Mark Scout looked like he was coming to a decision, then nodded. “Now. Yes. And for the rest of your life.”
He blinked. “What?”
“You’re not going back, Mark,” Mark Scout said, mouth set in a thin line. “You’re your own person. Not just an innie. If you want to go back, then I want it to be on your terms.” He nodded to himself, once again, as Mark digested all that. Something that felt like hope, started rising inside him. His outie was going to help him.
“I’m gonna do what Petey wanted,” Mark Scout muttered to himself, but Mark heard him, head whipping up at those words.
“Petey??” He gasped. “You saw Petey K?”
“Yeah. He saw me, more like.” He gestured to the bed. “He slept in that spot, actually.”
Petey. Petey was alive, had been here.
“They told me he was retired.”
Mark Scout shook his head. “It was more complicated than that. But he couldn’t tell me much. The reintegration process fucked with his head, and he kept..” He trailed off as he noticed Mark hanging on to every word he was saying. He winced as he continued. “He kept.. losing his mind, man. I don’t know what to tell you. Hallucinating things. You guys, I think. Coworkers. Said something about an Irving and a Dylan.”
A tear rolled down Mark’s face, and he silently marveled at the fact that he was capable of crying. Mark Scout seemed to feel the same astonishment. “He remembered us?”
“Yeah, he did. He loved you guys a lot. He wanted to fight for you all.”
“Wanted to?”
Mark Scout paused, as if debating whether to say it or not. A cold feeling settled in Mark’s stomach. “What happened to him?”
“He died, Mark. From reintegration sickness, uh, just the process of reintegration.”
There was silence in the basement for a few minutes.
Mark could sense Mark Scout reaching a hand out, probably for comfort, from where his face was buried into his legs.

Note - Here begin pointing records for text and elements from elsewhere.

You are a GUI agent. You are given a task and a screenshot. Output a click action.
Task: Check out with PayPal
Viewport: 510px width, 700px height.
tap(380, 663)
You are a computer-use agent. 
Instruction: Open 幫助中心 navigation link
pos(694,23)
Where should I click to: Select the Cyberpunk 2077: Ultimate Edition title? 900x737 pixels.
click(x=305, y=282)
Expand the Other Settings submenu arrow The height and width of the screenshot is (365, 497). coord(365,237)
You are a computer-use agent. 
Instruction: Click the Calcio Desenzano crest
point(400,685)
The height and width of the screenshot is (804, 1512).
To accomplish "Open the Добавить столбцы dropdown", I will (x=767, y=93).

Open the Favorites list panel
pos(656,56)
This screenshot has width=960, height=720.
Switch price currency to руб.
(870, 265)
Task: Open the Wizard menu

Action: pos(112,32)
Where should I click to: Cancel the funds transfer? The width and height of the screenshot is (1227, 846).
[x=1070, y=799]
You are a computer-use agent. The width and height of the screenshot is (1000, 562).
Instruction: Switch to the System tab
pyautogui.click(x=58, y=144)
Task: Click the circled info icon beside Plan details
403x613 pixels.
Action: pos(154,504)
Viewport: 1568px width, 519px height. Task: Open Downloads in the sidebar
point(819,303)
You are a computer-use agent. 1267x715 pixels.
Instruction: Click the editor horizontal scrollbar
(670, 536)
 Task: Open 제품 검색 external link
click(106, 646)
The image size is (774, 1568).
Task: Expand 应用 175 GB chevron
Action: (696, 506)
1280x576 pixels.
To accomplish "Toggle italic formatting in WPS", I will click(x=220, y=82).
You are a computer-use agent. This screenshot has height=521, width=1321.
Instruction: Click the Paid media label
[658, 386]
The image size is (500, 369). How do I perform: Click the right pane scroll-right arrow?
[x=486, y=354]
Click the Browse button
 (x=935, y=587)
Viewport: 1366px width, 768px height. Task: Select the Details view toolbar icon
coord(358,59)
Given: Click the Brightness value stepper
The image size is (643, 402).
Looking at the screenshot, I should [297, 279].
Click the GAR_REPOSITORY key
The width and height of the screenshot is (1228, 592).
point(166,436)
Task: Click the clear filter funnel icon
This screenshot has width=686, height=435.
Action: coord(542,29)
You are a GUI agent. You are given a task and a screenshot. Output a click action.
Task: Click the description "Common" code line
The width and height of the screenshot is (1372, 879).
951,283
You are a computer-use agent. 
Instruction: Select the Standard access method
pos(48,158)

Then felt the hand make contact with his shoulder. He sobbed.
The hand stilled in shock at the sound, but when Mark kept going, kept crying with a grief he never knew he held, Mark Scout’s grip tightened.
“I’m… sorry, man.” He sounded similarly choked up.
“Were..” Mark struggled to get the words out. “Were you there for him? When he.. died?”
Mark Scout was silent, and Mark’s heart sank.
Fuck. Petey died. His best friend was dead. Petey didn’t even have the comfort of Mark being there for him.
-
Fuck.
Mark S was hurting. Was.. Petey the one Mr. Milchick had been referencing? Had he fallen for Petey? Mark didn’t want to ask and make it worse for Mark S right now, but it would make sense, the way Petey had come to Mark for comfort first. And what had Mark done? He’d ignored Petey until now. Hadn’t even looked further into Petey’s claims of employee abuse at Lumon. It had taken his own innie to show up for Mark to realize Mark S was a person. An individual. A human being who was being abused even if he didn’t realize it.
He shook his head. He would fix this.
“We’ll figure it out,” he told Mark S. “Like I said, you’re not going back. I’m going to help you finish what Petey started, and we’ll find out the truth of what you guys are doing at Lumon.”
Mark S lifted his head, and Mark felt a stab of guilt at the hope he saw in Mark S’s eyes, an easy trust that he didn’t deserve, as well as the same grief he never wanted Mark S to experience.
He leaned in, surprising both of them by pulling Mark S into a hug. After a beat, he hugged back just as strongly, melting into the embrace.
“I’ll fix this,” Mark vowed. No matter what.